Task description:
With nothing omitted, transcribe the entries exactly as written.
----- Input material -----
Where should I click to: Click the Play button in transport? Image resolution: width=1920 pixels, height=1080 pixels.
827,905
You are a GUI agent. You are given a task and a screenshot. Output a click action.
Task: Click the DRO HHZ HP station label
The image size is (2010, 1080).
-----
Answer space:
Where should I click to: Click the Play button in transport? Image resolution: width=1920 pixels, height=1080 pixels.
827,905
You are a GUI agent. You are given a task and a screenshot. Output a click action.
Task: Click the DRO HHZ HP station label
The image size is (2010, 1080).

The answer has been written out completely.